*** Data for this exercise ***

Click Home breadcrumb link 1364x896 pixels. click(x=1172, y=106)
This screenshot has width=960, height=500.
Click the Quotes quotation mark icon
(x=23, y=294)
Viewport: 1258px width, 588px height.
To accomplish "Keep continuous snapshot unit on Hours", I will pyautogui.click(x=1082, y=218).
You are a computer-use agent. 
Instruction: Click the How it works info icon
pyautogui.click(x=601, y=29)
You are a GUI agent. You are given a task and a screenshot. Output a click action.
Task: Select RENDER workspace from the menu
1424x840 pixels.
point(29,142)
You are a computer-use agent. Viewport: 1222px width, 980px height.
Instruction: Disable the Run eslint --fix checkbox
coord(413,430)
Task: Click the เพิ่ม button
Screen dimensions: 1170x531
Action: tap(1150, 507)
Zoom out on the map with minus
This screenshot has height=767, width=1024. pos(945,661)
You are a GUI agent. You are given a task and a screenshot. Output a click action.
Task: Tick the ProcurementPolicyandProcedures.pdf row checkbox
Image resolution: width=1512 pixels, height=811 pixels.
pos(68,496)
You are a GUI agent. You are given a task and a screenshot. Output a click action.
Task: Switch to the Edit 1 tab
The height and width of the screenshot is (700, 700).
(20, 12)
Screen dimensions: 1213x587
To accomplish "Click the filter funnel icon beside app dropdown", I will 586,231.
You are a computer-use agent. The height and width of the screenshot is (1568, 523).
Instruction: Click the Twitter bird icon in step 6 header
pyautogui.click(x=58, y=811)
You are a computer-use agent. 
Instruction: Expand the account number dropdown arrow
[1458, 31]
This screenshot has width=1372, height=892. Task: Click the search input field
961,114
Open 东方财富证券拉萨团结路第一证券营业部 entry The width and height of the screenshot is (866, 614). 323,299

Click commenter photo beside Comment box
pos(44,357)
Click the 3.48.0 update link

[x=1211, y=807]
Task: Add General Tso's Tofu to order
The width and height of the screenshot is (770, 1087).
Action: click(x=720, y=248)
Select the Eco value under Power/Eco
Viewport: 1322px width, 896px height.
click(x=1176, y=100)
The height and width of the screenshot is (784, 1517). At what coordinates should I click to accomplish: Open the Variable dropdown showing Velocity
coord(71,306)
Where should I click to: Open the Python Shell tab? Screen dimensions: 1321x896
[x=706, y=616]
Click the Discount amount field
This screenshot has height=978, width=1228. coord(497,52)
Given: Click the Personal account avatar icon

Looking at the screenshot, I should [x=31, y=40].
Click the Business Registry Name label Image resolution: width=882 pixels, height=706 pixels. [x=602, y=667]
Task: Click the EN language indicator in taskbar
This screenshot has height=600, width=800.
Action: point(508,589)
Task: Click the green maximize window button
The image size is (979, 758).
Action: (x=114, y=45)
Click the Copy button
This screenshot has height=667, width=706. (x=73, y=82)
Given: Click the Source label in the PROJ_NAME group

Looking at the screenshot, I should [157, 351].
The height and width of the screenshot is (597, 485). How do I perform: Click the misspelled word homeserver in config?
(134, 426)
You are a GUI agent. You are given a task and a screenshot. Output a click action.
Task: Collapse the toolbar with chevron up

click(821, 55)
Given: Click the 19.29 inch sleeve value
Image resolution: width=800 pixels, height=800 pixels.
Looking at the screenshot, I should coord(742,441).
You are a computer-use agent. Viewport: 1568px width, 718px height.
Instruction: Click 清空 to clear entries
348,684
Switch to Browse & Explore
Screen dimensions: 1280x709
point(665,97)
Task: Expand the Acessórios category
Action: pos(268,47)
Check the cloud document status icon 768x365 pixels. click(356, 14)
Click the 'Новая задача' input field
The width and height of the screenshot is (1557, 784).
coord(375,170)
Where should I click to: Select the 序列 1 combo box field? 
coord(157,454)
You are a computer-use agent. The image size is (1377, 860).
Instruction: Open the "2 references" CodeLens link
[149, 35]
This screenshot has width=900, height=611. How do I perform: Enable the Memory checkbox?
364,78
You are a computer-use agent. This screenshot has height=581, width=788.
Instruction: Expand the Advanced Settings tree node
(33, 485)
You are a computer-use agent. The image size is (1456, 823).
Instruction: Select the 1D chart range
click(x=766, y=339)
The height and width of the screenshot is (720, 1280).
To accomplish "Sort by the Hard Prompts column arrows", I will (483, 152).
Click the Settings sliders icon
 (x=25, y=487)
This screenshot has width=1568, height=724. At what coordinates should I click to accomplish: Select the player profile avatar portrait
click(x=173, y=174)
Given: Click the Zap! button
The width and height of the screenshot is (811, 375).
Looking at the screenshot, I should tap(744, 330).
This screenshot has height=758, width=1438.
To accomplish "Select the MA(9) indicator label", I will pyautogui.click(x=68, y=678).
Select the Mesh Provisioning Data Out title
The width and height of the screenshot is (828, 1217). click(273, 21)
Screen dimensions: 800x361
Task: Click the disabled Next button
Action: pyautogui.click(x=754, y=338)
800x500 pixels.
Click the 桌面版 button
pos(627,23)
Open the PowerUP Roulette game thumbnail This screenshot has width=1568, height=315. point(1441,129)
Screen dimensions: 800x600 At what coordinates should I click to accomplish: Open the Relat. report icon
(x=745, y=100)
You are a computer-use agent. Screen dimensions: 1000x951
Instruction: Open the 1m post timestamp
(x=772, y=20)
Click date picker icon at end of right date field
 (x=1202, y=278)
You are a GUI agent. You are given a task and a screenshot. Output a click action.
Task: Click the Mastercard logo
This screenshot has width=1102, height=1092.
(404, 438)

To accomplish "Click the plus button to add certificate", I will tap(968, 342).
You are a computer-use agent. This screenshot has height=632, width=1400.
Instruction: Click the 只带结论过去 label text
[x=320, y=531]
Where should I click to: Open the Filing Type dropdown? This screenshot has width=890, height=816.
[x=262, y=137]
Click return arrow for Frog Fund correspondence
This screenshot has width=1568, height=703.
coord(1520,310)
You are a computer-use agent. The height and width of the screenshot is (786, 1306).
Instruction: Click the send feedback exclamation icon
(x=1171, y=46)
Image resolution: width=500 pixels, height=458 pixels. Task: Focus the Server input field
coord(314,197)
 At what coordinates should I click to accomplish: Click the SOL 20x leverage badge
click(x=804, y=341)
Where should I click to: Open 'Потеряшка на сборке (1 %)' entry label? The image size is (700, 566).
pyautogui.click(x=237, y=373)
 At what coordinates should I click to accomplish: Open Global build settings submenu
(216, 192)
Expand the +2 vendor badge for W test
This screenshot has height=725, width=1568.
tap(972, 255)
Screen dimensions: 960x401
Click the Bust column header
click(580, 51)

***

→ **Task**: Lay out every line of the records above as a JSON list of strings, one string per line, with blank lines omitted.

→ **The completed task**:
[
  "Click Home breadcrumb link 1364x896 pixels. click(x=1172, y=106)",
  "This screenshot has width=960, height=500.",
  "Click the Quotes quotation mark icon",
  "(x=23, y=294)",
  "Viewport: 1258px width, 588px height.",
  "To accomplish \"Keep continuous snapshot unit on Hours\", I will pyautogui.click(x=1082, y=218).",
  "You are a computer-use agent. ",
  "Instruction: Click the How it works info icon",
  "pyautogui.click(x=601, y=29)",
  "You are a GUI agent. You are given a task and a screenshot. Output a click action.",
  "Task: Select RENDER workspace from the menu",
  "1424x840 pixels.",
  "point(29,142)",
  "You are a computer-use agent. Viewport: 1222px width, 980px height.",
  "Instruction: Disable the Run eslint --fix checkbox",
  "coord(413,430)",
  "Task: Click the เพิ่ม button",
  "Screen dimensions: 1170x531",
  "Action: tap(1150, 507)",
  "Zoom out on the map with minus",
  "This screenshot has height=767, width=1024. pos(945,661)",
  "You are a GUI agent. You are given a task and a screenshot. Output a click action.",
  "Task: Tick the ProcurementPolicyandProcedures.pdf row checkbox",
  "Image resolution: width=1512 pixels, height=811 pixels.",
  "pos(68,496)",
  "You are a GUI agent. You are given a task and a screenshot. Output a click action.",
  "Task: Switch to the Edit 1 tab",
  "The height and width of the screenshot is (700, 700).",
  "(20, 12)",
  "Screen dimensions: 1213x587",
  "To accomplish \"Click the filter funnel icon beside app dropdown\", I will 586,231.",
  "You are a computer-use agent. The height and width of the screenshot is (1568, 523).",
  "Instruction: Click the Twitter bird icon in step 6 header",
  "pyautogui.click(x=58, y=811)",
  "You are a computer-use agent. ",
  "Instruction: Expand the account number dropdown arrow",
  "[1458, 31]",
  "This screenshot has width=1372, height=892. Task: Click the search input field",
  "961,114",
  "Open 东方财富证券拉萨团结路第一证券营业部 entry The width and height of the screenshot is (866, 614). 323,299",
  "Click commenter photo beside Comment box",
  "pos(44,357)",
  "Click the 3.48.0 update link",
  "[x=1211, y=807]",
  "Task: Add General Tso's Tofu to order",
  "The width and height of the screenshot is (770, 1087).",
  "Action: click(x=720, y=248)",
  "Select the Eco value under Power/Eco",
  "Viewport: 1322px width, 896px height.",
  "click(x=1176, y=100)",
  "The height and width of the screenshot is (784, 1517). At what coordinates should I click to accomplish: Open the Variable dropdown showing Velocity",
  "coord(71,306)",
  "Where should I click to: Open the Python Shell tab? Screen dimensions: 1321x896",
  "[x=706, y=616]",
  "Click the Discount amount field",
  "This screenshot has height=978, width=1228. coord(497,52)",
  "Given: Click the Personal account avatar icon",
  "Looking at the screenshot, I should [x=31, y=40].",
  "Click the Business Registry Name label Image resolution: width=882 pixels, height=706 pixels. [x=602, y=667]",
  "Task: Click the EN language indicator in taskbar",
  "This screenshot has height=600, width=800.",
  "Action: point(508,589)",
  "Task: Click the green maximize window button",
  "The image size is (979, 758).",
  "Action: (x=114, y=45)",
  "Click the Copy button",
  "This screenshot has height=667, width=706. (x=73, y=82)",
  "Given: Click the Source label in the PROJ_NAME group",
  "Looking at the screenshot, I should [157, 351].",
  "The height and width of the screenshot is (597, 485). How do I perform: Click the misspelled word homeserver in config?",
  "(134, 426)",
  "You are a GUI agent. You are given a task and a screenshot. Output a click action.",
  "Task: Collapse the toolbar with chevron up",
  "click(821, 55)",
  "Given: Click the 19.29 inch sleeve value",
  "Image resolution: width=800 pixels, height=800 pixels.",
  "Looking at the screenshot, I should coord(742,441).",
  "You are a computer-use agent. Viewport: 1568px width, 718px height.",
  "Instruction: Click 清空 to clear entries",
  "348,684",
  "Switch to Browse & Explore",
  "Screen dimensions: 1280x709",
  "point(665,97)",
  "Task: Expand the Acessórios category",
  "Action: pos(268,47)",
  "Check the cloud document status icon 768x365 pixels. click(356, 14)",
  "Click the 'Новая задача' input field",
  "The width and height of the screenshot is (1557, 784).",
  "coord(375,170)",
  "Where should I click to: Select the 序列 1 combo box field? ",
  "coord(157,454)",
  "You are a computer-use agent. The image size is (1377, 860).",
  "Instruction: Open the \"2 references\" CodeLens link",
  "[149, 35]",
  "This screenshot has width=900, height=611. How do I perform: Enable the Memory checkbox?",
  "364,78",
  "You are a computer-use agent. This screenshot has height=581, width=788.",
  "Instruction: Expand the Advanced Settings tree node",
  "(33, 485)",
  "You are a computer-use agent. The image size is (1456, 823).",
  "Instruction: Select the 1D chart range",
  "click(x=766, y=339)",
  "The height and width of the screenshot is (720, 1280).",
  "To accomplish \"Sort by the Hard Prompts column arrows\", I will (483, 152).",
  "Click the Settings sliders icon",
  " (x=25, y=487)",
  "This screenshot has width=1568, height=724. At what coordinates should I click to accomplish: Select the player profile avatar portrait",
  "click(x=173, y=174)",
  "Given: Click the Zap! button",
  "The width and height of the screenshot is (811, 375).",
  "Looking at the screenshot, I should tap(744, 330).",
  "This screenshot has height=758, width=1438.",
  "To accomplish \"Select the MA(9) indicator label\", I will pyautogui.click(x=68, y=678).",
  "Select the Mesh Provisioning Data Out title",
  "The width and height of the screenshot is (828, 1217). click(273, 21)",
  "Screen dimensions: 800x361",
  "Task: Click the disabled Next button",
  "Action: pyautogui.click(x=754, y=338)",
  "800x500 pixels.",
  "Click the 桌面版 button",
  "pos(627,23)",
  "Open the PowerUP Roulette game thumbnail This screenshot has width=1568, height=315. point(1441,129)",
  "Screen dimensions: 800x600 At what coordinates should I click to accomplish: Open the Relat. report icon",
  "(x=745, y=100)",
  "You are a computer-use agent. Screen dimensions: 1000x951",
  "Instruction: Open the 1m post timestamp",
  "(x=772, y=20)",
  "Click date picker icon at end of right date field",
  " (x=1202, y=278)",
  "You are a GUI agent. You are given a task and a screenshot. Output a click action.",
  "Task: Click the Mastercard logo",
  "This screenshot has width=1102, height=1092.",
  "(404, 438)",
  "To accomplish \"Click the plus button to add certificate\", I will tap(968, 342).",
  "You are a computer-use agent. This screenshot has height=632, width=1400.",
  "Instruction: Click the 只带结论过去 label text",
  "[x=320, y=531]",
  "Where should I click to: Open the Filing Type dropdown? This screenshot has width=890, height=816.",
  "[x=262, y=137]",
  "Click return arrow for Frog Fund correspondence",
  "This screenshot has width=1568, height=703.",
  "coord(1520,310)",
  "You are a computer-use agent. The height and width of the screenshot is (786, 1306).",
  "Instruction: Click the send feedback exclamation icon",
  "(x=1171, y=46)",
  "Image resolution: width=500 pixels, height=458 pixels. Task: Focus the Server input field",
  "coord(314,197)",
  " At what coordinates should I click to accomplish: Click the SOL 20x leverage badge",
  "click(x=804, y=341)",
  "Where should I click to: Open 'Потеряшка на сборке (1 %)' entry label? The image size is (700, 566).",
  "pyautogui.click(x=237, y=373)",
  " At what coordinates should I click to accomplish: Open Global build settings submenu",
  "(216, 192)",
  "Expand the +2 vendor badge for W test",
  "This screenshot has height=725, width=1568.",
  "tap(972, 255)",
  "Screen dimensions: 960x401",
  "Click the Bust column header",
  "click(580, 51)"
]